Nemmi Federico, Cignetti Fabien, Vaugoyeau Marianne, Assaiante Christine, Chaix Yves, Péran Patrice
Toulouse NeuroImaging Center (ToNIC - UMR1214), Inserm/Université Paul Sabatier, Toulouse, France.
Univ. Grenoble Alpes, CNRS, UMR 5525, VetAgro Sup, Grenoble INP, TIMC, Grenoble, France.
Cortex. 2023 Mar;160:43-54. doi: 10.1016/j.cortex.2022.10.016. Epub 2022 Dec 17.

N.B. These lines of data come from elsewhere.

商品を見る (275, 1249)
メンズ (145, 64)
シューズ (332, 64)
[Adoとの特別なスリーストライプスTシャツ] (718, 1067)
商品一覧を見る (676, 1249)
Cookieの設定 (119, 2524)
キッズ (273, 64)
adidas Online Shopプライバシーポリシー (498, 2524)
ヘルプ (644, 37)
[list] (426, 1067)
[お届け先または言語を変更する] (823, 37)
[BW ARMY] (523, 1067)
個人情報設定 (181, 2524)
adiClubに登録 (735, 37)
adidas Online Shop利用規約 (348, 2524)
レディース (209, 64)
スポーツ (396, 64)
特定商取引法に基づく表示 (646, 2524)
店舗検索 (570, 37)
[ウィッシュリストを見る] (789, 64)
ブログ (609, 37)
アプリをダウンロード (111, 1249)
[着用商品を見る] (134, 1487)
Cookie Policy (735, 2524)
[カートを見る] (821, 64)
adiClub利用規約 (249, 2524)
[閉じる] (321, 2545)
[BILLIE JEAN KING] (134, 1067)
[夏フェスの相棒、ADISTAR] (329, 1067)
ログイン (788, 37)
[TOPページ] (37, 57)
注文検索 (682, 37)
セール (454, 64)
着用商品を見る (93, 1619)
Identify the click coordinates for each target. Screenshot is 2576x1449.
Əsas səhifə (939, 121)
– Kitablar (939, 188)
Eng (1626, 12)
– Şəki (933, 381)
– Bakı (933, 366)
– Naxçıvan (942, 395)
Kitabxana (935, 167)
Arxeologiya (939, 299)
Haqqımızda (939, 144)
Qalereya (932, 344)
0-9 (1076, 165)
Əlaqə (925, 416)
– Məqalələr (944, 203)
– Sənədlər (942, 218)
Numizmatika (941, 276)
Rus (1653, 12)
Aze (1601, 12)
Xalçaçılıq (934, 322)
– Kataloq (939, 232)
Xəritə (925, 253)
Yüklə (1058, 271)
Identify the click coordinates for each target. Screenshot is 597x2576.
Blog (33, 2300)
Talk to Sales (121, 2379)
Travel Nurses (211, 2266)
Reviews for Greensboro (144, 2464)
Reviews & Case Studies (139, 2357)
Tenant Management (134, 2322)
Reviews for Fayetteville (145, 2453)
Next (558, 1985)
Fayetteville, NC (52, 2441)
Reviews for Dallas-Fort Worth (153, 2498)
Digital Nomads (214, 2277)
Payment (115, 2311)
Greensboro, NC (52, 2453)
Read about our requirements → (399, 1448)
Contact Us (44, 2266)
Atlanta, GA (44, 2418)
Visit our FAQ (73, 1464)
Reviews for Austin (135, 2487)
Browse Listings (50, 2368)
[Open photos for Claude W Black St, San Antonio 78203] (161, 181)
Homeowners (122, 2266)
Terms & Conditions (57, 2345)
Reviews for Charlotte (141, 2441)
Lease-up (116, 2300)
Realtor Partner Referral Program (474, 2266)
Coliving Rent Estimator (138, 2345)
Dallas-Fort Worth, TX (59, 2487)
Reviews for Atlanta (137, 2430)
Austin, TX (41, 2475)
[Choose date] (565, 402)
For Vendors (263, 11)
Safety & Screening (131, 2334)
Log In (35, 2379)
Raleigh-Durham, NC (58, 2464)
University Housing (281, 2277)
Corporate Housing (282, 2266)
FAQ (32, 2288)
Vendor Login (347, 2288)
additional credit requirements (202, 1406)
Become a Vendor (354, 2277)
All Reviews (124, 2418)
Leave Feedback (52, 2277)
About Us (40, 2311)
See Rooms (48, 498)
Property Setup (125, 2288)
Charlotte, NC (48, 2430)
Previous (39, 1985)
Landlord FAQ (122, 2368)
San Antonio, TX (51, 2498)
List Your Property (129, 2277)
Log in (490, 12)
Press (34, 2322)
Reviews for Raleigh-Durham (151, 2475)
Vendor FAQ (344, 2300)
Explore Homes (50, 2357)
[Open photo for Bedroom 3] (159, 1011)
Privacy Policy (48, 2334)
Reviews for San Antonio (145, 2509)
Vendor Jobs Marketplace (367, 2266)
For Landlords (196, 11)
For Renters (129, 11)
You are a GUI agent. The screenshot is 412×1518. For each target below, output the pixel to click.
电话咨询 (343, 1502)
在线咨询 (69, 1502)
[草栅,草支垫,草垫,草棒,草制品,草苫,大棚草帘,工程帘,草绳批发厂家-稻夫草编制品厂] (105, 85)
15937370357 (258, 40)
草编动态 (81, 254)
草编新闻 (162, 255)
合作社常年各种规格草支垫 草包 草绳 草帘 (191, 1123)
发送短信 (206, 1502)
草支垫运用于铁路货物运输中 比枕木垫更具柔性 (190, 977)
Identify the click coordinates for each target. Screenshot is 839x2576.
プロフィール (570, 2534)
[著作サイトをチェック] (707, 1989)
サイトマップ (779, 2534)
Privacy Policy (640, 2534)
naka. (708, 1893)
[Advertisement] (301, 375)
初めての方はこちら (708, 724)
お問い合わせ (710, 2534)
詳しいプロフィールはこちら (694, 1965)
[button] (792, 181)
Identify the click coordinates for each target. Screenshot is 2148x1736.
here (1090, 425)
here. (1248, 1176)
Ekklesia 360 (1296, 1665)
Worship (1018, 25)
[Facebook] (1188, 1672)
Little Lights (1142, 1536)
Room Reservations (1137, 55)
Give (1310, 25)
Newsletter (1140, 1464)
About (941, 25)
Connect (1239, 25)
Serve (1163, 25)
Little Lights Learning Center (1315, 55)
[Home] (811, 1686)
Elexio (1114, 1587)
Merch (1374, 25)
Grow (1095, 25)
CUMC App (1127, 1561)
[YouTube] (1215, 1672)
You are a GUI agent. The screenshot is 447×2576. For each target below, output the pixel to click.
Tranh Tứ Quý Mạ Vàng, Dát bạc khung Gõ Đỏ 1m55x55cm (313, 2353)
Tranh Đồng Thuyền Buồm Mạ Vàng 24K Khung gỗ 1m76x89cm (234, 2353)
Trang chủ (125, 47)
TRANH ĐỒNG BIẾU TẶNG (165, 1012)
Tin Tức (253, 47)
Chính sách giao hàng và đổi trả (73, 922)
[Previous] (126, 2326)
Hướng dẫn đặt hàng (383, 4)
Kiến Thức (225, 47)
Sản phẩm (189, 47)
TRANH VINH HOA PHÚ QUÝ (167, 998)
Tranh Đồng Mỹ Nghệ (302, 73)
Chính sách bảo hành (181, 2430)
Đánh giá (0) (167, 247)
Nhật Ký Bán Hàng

Developmental dyslexia (DD) and developmental coordination disorder (DCD) are two common neurodevelopmental disorders with a high co-occurrence rate. This led several authors to postulate that the two disorders share, at least partially, similar neural underpinning. However, even though several studies examined brain differences between typically developing (TD) children and children with either DD or DCD, no previous study directly compared DD, DCD and children with both disorders (COM) using neuroimaging. We acquired structural and resting-state functional MRI images of 136 children (TD = 42, DD = 45, DCD = 20, COM = 29). Difference between TD children and the other groups was assessed using univariate analysis of structural indexes including grey and white matter volumes and functional indexes quantifying activity (fraction of the amplitude of the low frequency fluctuations), local and global connectivity. Regional differences in structural and functional brain indexes were then used to train machine learning models to discriminate among DD, DCD and COM and to find the most discriminant regions. While no imaging index alone discriminated between the three groups, grouping grey and white matter volumes (structural model) or activity, local and global connectivity (functional model) made possible to discriminate among the DD, DCD and COM groups. The most important discrimination was obtained using the functional model, with regions in the cerebellum and the temporal lobe being the most discriminant for DCD and DD children, respectively. Results further showed that children with both DD and DCD have subtle but identifiable brain differences that can only be captured using several imaging indexes pertaining to both brain structure and function.
发育性阅读障碍(DD)和发育性协调障碍(DCD)是两种常见的神经发育障碍,共现率很高。这使得一些作者推测,这两种障碍至少部分共享相似的神经基础。然而,尽管有几项研究考察了发育正常(TD)儿童与患有DD或DCD的儿童之间的大脑差异,但此前尚无研究使用神经影像学直接比较DD、DCD以及同时患有这两种障碍的儿童(COM)。我们获取了136名儿童(TD = 42名,DD = 45名,DCD = 20名,COM = 29名)的结构和静息态功能磁共振成像图像。使用单变量分析评估TD儿童与其他组之间的差异,分析指标包括灰质和白质体积等结构指标以及量化活动(低频波动幅度分数)、局部和全局连通性的功能指标。然后,利用大脑结构和功能指标的区域差异来训练机器学习模型,以区分DD、DCD和COM,并找出最具区分性的区域。虽然没有单一的成像指标能够区分这三组,但将灰质和白质体积(结构模型)或活动、局部和全局连通性(功能模型)进行分组,使得区分DD、DCD和COM组成为可能。使用功能模型获得了最重要的区分效果,小脑区域和颞叶区域分别对DCD儿童和DD儿童最具区分性。结果还表明,同时患有DD和DCD的儿童存在细微但可识别的大脑差异,只有使用与大脑结构和功能相关的多个成像指标才能捕捉到这些差异。